Since the end of the battle at Nahr al-Bared, the Lebanese press has been suspiciously quiet about the destroyed camp. Journalists, by the way, are still not allowed to enter and the Palestinians who are slowly-slowly being allowed to return, are prevented from taking any pictures, although a few images of total destruction have come out and been published. An article on Information Clearing House by Michael Birmingham, an Irish peace activist who has been mostly based in Lebanon since July 2006, talks about the reasons for this, and for the following:
Amnesty International, the largest human rights organisation in the world, was concluding a report on the situation of Palestinians in Lebanon during the past week. Its delegation left Lebanon without seeing Nahr Al Bared – before it left holding a Beirut press conference which was abruptly ended at the first mention of Nahr Al Bared.

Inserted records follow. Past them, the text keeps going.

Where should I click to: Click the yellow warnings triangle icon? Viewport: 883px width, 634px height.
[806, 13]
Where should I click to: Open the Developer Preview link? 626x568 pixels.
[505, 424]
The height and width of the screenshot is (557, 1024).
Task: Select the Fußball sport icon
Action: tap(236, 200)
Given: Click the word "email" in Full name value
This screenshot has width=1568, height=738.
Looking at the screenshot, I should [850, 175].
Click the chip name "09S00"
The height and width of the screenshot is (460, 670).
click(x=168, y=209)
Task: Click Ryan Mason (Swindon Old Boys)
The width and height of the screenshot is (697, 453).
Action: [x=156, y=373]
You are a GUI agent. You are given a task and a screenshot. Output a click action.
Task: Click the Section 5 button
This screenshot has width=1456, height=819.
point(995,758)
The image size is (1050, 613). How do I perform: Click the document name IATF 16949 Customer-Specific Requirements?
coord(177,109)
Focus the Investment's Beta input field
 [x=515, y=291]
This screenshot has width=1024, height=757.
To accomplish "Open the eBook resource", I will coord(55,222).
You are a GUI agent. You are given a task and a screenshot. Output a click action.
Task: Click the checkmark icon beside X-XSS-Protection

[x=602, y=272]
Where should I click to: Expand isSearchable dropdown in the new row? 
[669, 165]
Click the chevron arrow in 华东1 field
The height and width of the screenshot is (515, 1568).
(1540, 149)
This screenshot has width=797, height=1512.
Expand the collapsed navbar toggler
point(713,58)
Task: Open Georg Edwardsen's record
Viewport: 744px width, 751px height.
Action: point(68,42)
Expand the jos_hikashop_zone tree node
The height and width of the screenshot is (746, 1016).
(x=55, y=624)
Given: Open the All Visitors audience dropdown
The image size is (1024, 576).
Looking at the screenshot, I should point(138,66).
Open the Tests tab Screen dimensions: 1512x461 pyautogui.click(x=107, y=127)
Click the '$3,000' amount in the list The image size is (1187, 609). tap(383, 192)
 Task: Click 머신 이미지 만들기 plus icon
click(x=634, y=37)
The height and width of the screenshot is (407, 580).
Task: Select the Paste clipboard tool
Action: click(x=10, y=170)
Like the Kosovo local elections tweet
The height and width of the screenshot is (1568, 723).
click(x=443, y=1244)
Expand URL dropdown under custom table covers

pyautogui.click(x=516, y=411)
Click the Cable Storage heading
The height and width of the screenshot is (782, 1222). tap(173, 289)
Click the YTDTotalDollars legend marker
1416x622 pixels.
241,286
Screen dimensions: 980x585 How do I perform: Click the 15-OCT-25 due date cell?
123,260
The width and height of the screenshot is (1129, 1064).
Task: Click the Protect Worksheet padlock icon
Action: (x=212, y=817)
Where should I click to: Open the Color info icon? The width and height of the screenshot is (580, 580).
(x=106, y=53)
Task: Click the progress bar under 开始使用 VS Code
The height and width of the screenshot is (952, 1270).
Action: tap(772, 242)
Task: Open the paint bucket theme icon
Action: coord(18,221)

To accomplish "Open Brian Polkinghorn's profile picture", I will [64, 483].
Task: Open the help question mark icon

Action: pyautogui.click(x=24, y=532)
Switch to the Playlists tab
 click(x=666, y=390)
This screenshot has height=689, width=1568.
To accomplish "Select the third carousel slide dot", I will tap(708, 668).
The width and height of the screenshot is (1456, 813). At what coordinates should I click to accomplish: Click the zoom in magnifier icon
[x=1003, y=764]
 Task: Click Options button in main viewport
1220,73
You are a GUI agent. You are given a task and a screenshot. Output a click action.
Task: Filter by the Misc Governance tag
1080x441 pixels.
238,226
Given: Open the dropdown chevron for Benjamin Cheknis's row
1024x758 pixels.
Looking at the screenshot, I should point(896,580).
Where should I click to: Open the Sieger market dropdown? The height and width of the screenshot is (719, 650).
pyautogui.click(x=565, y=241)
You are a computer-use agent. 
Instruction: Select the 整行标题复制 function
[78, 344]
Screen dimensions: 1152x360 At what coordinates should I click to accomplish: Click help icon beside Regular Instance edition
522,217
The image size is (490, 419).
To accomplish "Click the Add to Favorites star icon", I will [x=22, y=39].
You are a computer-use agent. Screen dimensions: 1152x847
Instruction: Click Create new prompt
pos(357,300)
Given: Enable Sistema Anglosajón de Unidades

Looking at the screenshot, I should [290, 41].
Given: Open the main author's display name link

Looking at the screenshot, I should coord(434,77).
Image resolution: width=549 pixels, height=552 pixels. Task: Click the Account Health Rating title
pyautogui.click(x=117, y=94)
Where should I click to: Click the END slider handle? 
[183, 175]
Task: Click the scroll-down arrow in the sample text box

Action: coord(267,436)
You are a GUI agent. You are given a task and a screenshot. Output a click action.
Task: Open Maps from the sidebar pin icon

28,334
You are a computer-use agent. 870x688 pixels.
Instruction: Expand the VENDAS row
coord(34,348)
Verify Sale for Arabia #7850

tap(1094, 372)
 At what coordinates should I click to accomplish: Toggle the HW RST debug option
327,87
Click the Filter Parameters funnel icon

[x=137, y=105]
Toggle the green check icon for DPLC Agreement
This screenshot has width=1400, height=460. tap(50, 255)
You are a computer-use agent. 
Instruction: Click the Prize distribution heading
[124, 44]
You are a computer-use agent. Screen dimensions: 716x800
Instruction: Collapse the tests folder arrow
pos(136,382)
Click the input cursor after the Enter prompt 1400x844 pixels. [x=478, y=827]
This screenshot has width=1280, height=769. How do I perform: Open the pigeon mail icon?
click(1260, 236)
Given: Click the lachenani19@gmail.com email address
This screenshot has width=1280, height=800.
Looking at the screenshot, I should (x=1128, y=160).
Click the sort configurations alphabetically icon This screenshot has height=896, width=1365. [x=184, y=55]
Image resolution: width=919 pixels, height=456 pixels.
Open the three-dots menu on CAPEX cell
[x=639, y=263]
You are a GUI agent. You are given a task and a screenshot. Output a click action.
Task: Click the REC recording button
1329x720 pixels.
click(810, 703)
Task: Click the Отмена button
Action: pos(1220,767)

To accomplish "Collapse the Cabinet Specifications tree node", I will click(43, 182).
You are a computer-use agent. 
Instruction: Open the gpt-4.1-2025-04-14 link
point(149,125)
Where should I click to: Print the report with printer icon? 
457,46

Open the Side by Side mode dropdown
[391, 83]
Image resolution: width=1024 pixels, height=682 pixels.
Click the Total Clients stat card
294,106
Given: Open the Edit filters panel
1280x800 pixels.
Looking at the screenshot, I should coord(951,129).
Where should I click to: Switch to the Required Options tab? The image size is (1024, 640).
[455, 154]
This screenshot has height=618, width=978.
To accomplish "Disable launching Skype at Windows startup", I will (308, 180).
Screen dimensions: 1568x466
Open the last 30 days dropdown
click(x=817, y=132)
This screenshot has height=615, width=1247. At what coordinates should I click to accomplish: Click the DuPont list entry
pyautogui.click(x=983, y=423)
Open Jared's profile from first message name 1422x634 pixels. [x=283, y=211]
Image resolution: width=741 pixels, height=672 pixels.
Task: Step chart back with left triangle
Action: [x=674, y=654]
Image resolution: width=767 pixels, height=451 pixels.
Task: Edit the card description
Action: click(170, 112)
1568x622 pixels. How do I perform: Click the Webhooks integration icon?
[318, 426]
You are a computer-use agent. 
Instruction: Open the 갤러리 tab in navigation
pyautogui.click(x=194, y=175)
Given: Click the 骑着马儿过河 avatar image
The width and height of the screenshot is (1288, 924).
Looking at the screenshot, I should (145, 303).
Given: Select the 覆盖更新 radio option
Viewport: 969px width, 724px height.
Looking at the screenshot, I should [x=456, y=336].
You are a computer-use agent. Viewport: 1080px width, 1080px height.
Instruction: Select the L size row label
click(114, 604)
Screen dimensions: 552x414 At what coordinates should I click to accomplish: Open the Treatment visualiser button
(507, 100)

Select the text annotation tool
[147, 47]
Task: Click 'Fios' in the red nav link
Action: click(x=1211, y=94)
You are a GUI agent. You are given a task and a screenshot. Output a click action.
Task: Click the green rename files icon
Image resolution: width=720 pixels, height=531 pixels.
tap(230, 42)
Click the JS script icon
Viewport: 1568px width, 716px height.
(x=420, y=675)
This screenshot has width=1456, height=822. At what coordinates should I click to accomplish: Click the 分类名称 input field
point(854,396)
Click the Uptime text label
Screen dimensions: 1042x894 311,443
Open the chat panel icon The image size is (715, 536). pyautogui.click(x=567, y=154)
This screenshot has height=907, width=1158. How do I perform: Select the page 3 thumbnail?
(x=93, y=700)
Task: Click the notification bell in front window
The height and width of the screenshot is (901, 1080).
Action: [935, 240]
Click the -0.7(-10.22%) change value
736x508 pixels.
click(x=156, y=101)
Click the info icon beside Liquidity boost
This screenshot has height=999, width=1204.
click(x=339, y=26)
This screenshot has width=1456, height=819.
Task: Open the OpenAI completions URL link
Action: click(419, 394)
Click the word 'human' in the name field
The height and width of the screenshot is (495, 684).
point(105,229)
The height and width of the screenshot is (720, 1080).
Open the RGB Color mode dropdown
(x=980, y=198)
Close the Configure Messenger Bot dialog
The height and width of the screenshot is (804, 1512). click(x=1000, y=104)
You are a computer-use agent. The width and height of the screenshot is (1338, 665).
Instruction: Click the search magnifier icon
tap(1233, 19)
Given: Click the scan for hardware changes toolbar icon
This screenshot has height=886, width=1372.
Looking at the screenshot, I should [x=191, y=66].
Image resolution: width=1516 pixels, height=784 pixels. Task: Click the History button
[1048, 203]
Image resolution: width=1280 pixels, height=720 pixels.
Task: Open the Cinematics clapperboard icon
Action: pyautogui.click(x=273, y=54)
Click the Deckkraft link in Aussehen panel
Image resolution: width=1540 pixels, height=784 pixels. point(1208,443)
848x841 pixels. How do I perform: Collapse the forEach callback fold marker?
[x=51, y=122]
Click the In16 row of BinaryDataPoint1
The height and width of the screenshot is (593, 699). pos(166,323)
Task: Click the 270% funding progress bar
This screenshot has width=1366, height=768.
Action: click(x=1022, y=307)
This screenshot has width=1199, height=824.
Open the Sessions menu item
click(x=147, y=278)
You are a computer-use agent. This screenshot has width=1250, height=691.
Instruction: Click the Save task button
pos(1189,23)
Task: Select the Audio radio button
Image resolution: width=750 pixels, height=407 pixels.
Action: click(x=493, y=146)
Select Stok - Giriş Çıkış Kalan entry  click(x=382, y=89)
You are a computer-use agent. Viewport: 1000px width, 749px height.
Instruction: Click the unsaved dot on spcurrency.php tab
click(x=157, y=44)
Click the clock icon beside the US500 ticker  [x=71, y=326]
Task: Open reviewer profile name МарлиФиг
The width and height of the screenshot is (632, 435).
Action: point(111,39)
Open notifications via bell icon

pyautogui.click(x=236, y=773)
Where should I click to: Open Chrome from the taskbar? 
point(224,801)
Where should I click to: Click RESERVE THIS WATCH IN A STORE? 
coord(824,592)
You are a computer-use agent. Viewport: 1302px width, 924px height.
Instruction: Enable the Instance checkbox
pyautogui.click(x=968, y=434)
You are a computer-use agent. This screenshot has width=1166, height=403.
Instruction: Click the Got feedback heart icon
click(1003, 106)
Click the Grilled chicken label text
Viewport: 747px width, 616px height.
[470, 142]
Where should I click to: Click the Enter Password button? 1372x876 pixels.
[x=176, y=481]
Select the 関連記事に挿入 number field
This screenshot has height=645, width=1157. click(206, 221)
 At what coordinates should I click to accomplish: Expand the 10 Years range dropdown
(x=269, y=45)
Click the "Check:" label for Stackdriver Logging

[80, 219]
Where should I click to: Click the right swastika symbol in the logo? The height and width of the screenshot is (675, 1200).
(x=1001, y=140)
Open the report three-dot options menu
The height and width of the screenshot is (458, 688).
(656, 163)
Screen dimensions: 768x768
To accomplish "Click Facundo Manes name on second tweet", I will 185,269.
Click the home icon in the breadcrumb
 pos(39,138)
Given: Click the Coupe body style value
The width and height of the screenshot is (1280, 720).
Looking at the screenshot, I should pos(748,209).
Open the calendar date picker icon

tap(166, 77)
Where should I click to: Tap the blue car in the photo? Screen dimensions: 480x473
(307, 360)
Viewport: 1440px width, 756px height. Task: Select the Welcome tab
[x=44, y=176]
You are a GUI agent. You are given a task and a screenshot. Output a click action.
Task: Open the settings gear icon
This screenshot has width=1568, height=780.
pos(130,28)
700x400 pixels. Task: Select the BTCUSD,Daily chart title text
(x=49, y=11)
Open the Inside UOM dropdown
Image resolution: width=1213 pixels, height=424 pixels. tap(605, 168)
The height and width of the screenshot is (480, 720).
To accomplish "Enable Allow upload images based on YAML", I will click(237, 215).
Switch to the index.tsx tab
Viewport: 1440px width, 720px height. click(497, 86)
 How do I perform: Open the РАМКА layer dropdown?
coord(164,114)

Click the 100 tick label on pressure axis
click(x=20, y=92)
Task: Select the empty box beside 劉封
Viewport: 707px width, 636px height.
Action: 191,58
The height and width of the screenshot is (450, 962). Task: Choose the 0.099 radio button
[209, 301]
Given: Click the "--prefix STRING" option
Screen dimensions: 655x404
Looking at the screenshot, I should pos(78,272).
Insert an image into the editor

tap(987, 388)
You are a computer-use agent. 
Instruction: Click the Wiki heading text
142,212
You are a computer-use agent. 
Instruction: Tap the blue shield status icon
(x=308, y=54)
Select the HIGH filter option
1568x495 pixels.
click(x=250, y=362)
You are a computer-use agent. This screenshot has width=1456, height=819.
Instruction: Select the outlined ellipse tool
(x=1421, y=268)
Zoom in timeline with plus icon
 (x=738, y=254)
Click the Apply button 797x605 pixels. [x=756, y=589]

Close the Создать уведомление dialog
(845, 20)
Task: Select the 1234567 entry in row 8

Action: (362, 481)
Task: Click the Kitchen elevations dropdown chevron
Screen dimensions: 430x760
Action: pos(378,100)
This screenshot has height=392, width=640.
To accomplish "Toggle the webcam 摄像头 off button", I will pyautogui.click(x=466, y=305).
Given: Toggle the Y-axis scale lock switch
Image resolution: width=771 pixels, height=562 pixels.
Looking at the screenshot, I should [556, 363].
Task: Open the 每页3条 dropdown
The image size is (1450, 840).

Something terrible has been done to the residents of Nahr al Bared, and the Lebanese people are being spared the details. Over the past two weeks, since the camp was partly reopened to a few of its residents, many of us who have been there have been stunned by a powerful reality. Beyond the massive destruction of the homes from three months of bombing, room after room, house after house have been burned. Burned from the inside. Amongst the ashes on the ground, are the insides of what appear to have been car tyres. The walls have soot dripping down from what seems clearly to have been something flammable sprayed on them. Rooms, houses, shops, garages – all blackened ruins, yet having had no damage from bombing or battle. They were burned deliberately by people entering and torching them.
What happened in Nahr al Bared? Why does the world not seem to care?